■ **What you are asked to do**:
Format the stretch of records from the line containing "Click the pencil" through the end of the records as a JSON list of strings, with one string per line and blank lines left out.

** begin Information provided **

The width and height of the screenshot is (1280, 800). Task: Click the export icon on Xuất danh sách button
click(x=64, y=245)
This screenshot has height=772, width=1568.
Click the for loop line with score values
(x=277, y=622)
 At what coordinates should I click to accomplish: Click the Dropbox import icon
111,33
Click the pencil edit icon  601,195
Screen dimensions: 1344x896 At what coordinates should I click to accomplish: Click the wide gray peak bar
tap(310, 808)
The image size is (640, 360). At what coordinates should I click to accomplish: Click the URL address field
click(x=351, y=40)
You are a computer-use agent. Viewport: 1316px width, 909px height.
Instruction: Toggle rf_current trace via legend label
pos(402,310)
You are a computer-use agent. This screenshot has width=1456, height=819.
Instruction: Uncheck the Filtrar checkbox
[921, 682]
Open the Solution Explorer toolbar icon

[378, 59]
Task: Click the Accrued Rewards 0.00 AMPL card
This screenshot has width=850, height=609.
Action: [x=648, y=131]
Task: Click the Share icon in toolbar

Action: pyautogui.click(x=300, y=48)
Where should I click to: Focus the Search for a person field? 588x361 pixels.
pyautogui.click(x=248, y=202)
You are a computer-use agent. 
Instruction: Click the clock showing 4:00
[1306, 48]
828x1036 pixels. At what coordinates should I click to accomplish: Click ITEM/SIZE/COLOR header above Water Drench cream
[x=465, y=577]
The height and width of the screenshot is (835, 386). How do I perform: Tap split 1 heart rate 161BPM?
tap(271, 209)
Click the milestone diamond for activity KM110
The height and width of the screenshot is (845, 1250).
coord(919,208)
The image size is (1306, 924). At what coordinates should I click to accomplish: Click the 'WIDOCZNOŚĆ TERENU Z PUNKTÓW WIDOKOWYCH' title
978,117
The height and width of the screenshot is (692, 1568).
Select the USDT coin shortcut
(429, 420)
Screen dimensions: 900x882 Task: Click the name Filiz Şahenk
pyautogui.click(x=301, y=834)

** end Information provided **

■ **Answer for the task**:
[
  "Click the pencil edit icon  601,195",
  "Screen dimensions: 1344x896 At what coordinates should I click to accomplish: Click the wide gray peak bar",
  "tap(310, 808)",
  "The image size is (640, 360). At what coordinates should I click to accomplish: Click the URL address field",
  "click(x=351, y=40)",
  "You are a computer-use agent. Viewport: 1316px width, 909px height.",
  "Instruction: Toggle rf_current trace via legend label",
  "pos(402,310)",
  "You are a computer-use agent. This screenshot has width=1456, height=819.",
  "Instruction: Uncheck the Filtrar checkbox",
  "[921, 682]",
  "Open the Solution Explorer toolbar icon",
  "[378, 59]",
  "Task: Click the Accrued Rewards 0.00 AMPL card",
  "This screenshot has width=850, height=609.",
  "Action: [x=648, y=131]",
  "Task: Click the Share icon in toolbar",
  "Action: pyautogui.click(x=300, y=48)",
  "Where should I click to: Focus the Search for a person field? 588x361 pixels.",
  "pyautogui.click(x=248, y=202)",
  "You are a computer-use agent. ",
  "Instruction: Click the clock showing 4:00",
  "[1306, 48]",
  "828x1036 pixels. At what coordinates should I click to accomplish: Click ITEM/SIZE/COLOR header above Water Drench cream",
  "[x=465, y=577]",
  "The height and width of the screenshot is (835, 386). How do I perform: Tap split 1 heart rate 161BPM?",
  "tap(271, 209)",
  "Click the milestone diamond for activity KM110",
  "The height and width of the screenshot is (845, 1250).",
  "coord(919,208)",
  "The image size is (1306, 924). At what coordinates should I click to accomplish: Click the 'WIDOCZNOŚĆ TERENU Z PUNKTÓW WIDOKOWYCH' title",
  "978,117",
  "The height and width of the screenshot is (692, 1568).",
  "Select the USDT coin shortcut",
  "(429, 420)",
  "Screen dimensions: 900x882 Task: Click the name Filiz Şahenk",
  "pyautogui.click(x=301, y=834)"
]